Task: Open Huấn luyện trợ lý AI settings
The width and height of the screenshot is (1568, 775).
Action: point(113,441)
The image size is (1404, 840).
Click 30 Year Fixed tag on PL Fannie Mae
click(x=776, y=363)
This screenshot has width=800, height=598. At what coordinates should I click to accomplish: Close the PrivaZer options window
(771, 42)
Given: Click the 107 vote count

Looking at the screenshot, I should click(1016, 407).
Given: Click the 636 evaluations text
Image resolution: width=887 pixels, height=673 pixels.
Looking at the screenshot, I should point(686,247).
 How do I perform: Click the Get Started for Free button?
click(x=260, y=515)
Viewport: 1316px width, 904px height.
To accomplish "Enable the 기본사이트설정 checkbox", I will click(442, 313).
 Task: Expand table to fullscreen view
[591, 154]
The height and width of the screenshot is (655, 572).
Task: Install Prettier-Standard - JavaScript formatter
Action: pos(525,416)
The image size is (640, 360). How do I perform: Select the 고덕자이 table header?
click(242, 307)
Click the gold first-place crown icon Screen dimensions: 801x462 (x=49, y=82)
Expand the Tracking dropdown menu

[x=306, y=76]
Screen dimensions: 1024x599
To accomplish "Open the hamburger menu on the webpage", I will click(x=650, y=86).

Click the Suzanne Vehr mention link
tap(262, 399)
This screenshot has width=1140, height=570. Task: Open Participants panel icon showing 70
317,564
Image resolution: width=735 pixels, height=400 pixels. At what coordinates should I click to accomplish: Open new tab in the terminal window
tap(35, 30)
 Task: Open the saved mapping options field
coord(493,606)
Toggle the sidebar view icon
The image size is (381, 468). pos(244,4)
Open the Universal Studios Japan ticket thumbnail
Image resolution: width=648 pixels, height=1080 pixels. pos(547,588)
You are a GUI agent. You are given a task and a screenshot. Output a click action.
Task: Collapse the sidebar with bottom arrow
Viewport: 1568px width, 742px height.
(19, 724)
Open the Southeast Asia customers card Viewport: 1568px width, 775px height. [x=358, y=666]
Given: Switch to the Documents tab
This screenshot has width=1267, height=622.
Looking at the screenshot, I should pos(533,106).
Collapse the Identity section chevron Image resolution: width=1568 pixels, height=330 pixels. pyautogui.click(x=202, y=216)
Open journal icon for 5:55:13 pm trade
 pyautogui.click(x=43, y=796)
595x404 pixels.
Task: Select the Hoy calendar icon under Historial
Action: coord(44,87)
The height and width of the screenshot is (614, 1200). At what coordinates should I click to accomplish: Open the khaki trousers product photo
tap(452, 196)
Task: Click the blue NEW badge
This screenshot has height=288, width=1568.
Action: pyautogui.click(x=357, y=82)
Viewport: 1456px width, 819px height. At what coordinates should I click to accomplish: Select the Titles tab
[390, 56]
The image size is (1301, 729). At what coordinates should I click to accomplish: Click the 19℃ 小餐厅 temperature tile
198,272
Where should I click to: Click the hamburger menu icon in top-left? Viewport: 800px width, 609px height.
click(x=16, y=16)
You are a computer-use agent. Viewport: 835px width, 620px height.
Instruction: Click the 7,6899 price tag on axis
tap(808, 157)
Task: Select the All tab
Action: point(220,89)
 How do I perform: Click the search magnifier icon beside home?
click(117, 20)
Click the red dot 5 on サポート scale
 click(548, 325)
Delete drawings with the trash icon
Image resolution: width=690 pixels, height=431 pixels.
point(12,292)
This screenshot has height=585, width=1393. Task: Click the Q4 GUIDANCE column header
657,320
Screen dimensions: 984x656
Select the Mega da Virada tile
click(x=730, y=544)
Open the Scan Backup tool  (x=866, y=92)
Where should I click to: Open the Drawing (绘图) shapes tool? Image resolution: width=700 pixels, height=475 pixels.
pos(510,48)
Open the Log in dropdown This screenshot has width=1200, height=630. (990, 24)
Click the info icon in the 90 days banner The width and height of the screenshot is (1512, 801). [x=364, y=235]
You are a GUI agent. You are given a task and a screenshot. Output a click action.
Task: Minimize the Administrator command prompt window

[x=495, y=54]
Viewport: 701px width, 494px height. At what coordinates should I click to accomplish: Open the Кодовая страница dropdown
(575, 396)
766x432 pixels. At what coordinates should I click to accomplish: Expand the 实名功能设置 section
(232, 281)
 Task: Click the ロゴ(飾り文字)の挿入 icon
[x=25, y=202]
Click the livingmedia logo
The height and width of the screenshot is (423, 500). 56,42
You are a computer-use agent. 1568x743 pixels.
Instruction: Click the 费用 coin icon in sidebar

### Task prompt
Reproduce each entry above without a single difference.

### Output for this task
Task: Open Huấn luyện trợ lý AI settings
The width and height of the screenshot is (1568, 775).
Action: point(113,441)
The image size is (1404, 840).
Click 30 Year Fixed tag on PL Fannie Mae
click(x=776, y=363)
This screenshot has width=800, height=598. At what coordinates should I click to accomplish: Close the PrivaZer options window
(771, 42)
Given: Click the 107 vote count

Looking at the screenshot, I should click(1016, 407).
Given: Click the 636 evaluations text
Image resolution: width=887 pixels, height=673 pixels.
Looking at the screenshot, I should point(686,247).
 How do I perform: Click the Get Started for Free button?
click(x=260, y=515)
Viewport: 1316px width, 904px height.
To accomplish "Enable the 기본사이트설정 checkbox", I will click(442, 313).
 Task: Expand table to fullscreen view
[591, 154]
The height and width of the screenshot is (655, 572).
Task: Install Prettier-Standard - JavaScript formatter
Action: pos(525,416)
The image size is (640, 360). How do I perform: Select the 고덕자이 table header?
click(242, 307)
Click the gold first-place crown icon Screen dimensions: 801x462 (x=49, y=82)
Expand the Tracking dropdown menu

[x=306, y=76]
Screen dimensions: 1024x599
To accomplish "Open the hamburger menu on the webpage", I will click(x=650, y=86).

Click the Suzanne Vehr mention link
tap(262, 399)
This screenshot has width=1140, height=570. Task: Open Participants panel icon showing 70
317,564
Image resolution: width=735 pixels, height=400 pixels. At what coordinates should I click to accomplish: Open new tab in the terminal window
tap(35, 30)
 Task: Open the saved mapping options field
coord(493,606)
Toggle the sidebar view icon
The image size is (381, 468). pos(244,4)
Open the Universal Studios Japan ticket thumbnail
Image resolution: width=648 pixels, height=1080 pixels. pos(547,588)
You are a GUI agent. You are given a task and a screenshot. Output a click action.
Task: Collapse the sidebar with bottom arrow
Viewport: 1568px width, 742px height.
(19, 724)
Open the Southeast Asia customers card Viewport: 1568px width, 775px height. [x=358, y=666]
Given: Switch to the Documents tab
This screenshot has width=1267, height=622.
Looking at the screenshot, I should pos(533,106).
Collapse the Identity section chevron Image resolution: width=1568 pixels, height=330 pixels. pyautogui.click(x=202, y=216)
Open journal icon for 5:55:13 pm trade
 pyautogui.click(x=43, y=796)
595x404 pixels.
Task: Select the Hoy calendar icon under Historial
Action: coord(44,87)
The height and width of the screenshot is (614, 1200). At what coordinates should I click to accomplish: Open the khaki trousers product photo
tap(452, 196)
Task: Click the blue NEW badge
This screenshot has height=288, width=1568.
Action: pyautogui.click(x=357, y=82)
Viewport: 1456px width, 819px height. At what coordinates should I click to accomplish: Select the Titles tab
[390, 56]
The image size is (1301, 729). At what coordinates should I click to accomplish: Click the 19℃ 小餐厅 temperature tile
198,272
Where should I click to: Click the hamburger menu icon in top-left? Viewport: 800px width, 609px height.
click(x=16, y=16)
You are a computer-use agent. Viewport: 835px width, 620px height.
Instruction: Click the 7,6899 price tag on axis
tap(808, 157)
Task: Select the All tab
Action: point(220,89)
 How do I perform: Click the search magnifier icon beside home?
click(117, 20)
Click the red dot 5 on サポート scale
 click(548, 325)
Delete drawings with the trash icon
Image resolution: width=690 pixels, height=431 pixels.
point(12,292)
This screenshot has height=585, width=1393. Task: Click the Q4 GUIDANCE column header
657,320
Screen dimensions: 984x656
Select the Mega da Virada tile
click(x=730, y=544)
Open the Scan Backup tool  (x=866, y=92)
Where should I click to: Open the Drawing (绘图) shapes tool? Image resolution: width=700 pixels, height=475 pixels.
pos(510,48)
Open the Log in dropdown This screenshot has width=1200, height=630. (990, 24)
Click the info icon in the 90 days banner The width and height of the screenshot is (1512, 801). [x=364, y=235]
You are a GUI agent. You are given a task and a screenshot. Output a click action.
Task: Minimize the Administrator command prompt window

[x=495, y=54]
Viewport: 701px width, 494px height. At what coordinates should I click to accomplish: Open the Кодовая страница dropdown
(575, 396)
766x432 pixels. At what coordinates should I click to accomplish: Expand the 实名功能设置 section
(232, 281)
 Task: Click the ロゴ(飾り文字)の挿入 icon
[x=25, y=202]
Click the livingmedia logo
The height and width of the screenshot is (423, 500). 56,42
You are a computer-use agent. 1568x743 pixels.
Instruction: Click the 费用 coin icon in sidebar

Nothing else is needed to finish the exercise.